**Aim of the exercise:** Everything from the line holding "The height and" through the final line of the records is to be transcribed exactly, except pictures, and nothing beyond that.

**Source material:**
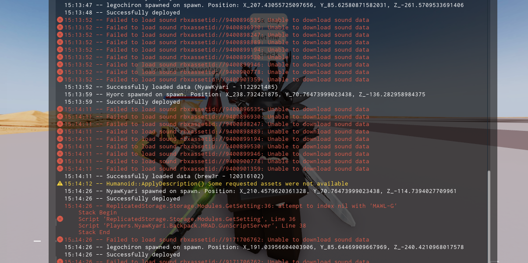The width and height of the screenshot is (528, 263).
Task: Click the error icon for sound 9400896535 at 15:14:11
Action: [x=60, y=109]
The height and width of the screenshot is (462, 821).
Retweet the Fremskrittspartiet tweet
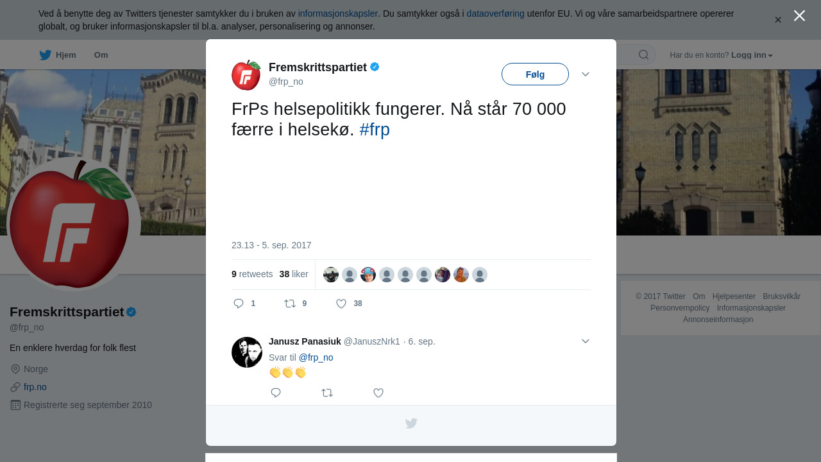[x=290, y=304]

**Written answer:**
The height and width of the screenshot is (462, 821).
Retweet the Fremskrittspartiet tweet
[x=290, y=304]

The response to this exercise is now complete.